§ Task statement
Turn the lines below into a numbered list, leaving out any blank lines.

--- Begin ---

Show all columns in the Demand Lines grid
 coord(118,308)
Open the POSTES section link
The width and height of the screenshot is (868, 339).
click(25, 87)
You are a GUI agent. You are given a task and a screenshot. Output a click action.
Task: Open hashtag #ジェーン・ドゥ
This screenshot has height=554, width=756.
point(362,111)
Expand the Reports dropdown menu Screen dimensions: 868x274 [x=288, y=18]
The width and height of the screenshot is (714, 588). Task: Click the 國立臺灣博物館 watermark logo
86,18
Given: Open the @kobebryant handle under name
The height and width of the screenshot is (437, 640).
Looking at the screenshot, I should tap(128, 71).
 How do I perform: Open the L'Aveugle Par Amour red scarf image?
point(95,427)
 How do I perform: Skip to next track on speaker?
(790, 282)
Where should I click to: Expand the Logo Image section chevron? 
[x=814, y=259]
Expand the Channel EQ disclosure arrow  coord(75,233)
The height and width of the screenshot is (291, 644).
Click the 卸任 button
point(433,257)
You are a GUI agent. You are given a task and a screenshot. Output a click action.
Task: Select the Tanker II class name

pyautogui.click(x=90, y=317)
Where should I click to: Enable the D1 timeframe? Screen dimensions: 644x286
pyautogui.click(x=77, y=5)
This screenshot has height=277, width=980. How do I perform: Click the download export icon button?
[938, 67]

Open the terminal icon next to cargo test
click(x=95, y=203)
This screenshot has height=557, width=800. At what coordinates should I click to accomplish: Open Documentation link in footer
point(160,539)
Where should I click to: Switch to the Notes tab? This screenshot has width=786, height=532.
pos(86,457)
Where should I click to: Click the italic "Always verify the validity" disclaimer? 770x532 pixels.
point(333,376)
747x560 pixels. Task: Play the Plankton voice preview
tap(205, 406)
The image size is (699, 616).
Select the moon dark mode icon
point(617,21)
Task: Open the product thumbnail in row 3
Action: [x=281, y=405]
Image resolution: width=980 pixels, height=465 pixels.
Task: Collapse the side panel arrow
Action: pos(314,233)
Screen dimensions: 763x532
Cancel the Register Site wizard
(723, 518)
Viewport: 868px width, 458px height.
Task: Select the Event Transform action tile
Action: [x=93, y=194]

--- End ---

§ Solved problem
1. Show all columns in the Demand Lines grid
2.  coord(118,308)
3. Open the POSTES section link
4. The width and height of the screenshot is (868, 339).
5. click(25, 87)
6. You are a GUI agent. You are given a task and a screenshot. Output a click action.
7. Task: Open hashtag #ジェーン・ドゥ
8. This screenshot has height=554, width=756.
9. point(362,111)
10. Expand the Reports dropdown menu Screen dimensions: 868x274 [x=288, y=18]
11. The width and height of the screenshot is (714, 588). Task: Click the 國立臺灣博物館 watermark logo
12. 86,18
13. Given: Open the @kobebryant handle under name
14. The height and width of the screenshot is (437, 640).
15. Looking at the screenshot, I should tap(128, 71).
16.  How do I perform: Open the L'Aveugle Par Amour red scarf image?
17. point(95,427)
18.  How do I perform: Skip to next track on speaker?
19. (790, 282)
20. Where should I click to: Expand the Logo Image section chevron? 
21. [x=814, y=259]
22. Expand the Channel EQ disclosure arrow  coord(75,233)
23. The height and width of the screenshot is (291, 644).
24. Click the 卸任 button
25. point(433,257)
26. You are a GUI agent. You are given a task and a screenshot. Output a click action.
27. Task: Select the Tanker II class name
28. pyautogui.click(x=90, y=317)
29. Where should I click to: Enable the D1 timeframe? Screen dimensions: 644x286
30. pyautogui.click(x=77, y=5)
31. This screenshot has height=277, width=980. How do I perform: Click the download export icon button?
32. [938, 67]
33. Open the terminal icon next to cargo test
34. click(x=95, y=203)
35. This screenshot has height=557, width=800. At what coordinates should I click to accomplish: Open Documentation link in footer
36. point(160,539)
37. Where should I click to: Switch to the Notes tab? This screenshot has width=786, height=532.
38. pos(86,457)
39. Where should I click to: Click the italic "Always verify the validity" disclaimer? 770x532 pixels.
40. point(333,376)
41. 747x560 pixels. Task: Play the Plankton voice preview
42. tap(205, 406)
43. The image size is (699, 616).
44. Select the moon dark mode icon
45. point(617,21)
46. Task: Open the product thumbnail in row 3
47. Action: [x=281, y=405]
48. Image resolution: width=980 pixels, height=465 pixels.
49. Task: Collapse the side panel arrow
50. Action: pos(314,233)
51. Screen dimensions: 763x532
52. Cancel the Register Site wizard
53. (723, 518)
54. Viewport: 868px width, 458px height.
55. Task: Select the Event Transform action tile
56. Action: [x=93, y=194]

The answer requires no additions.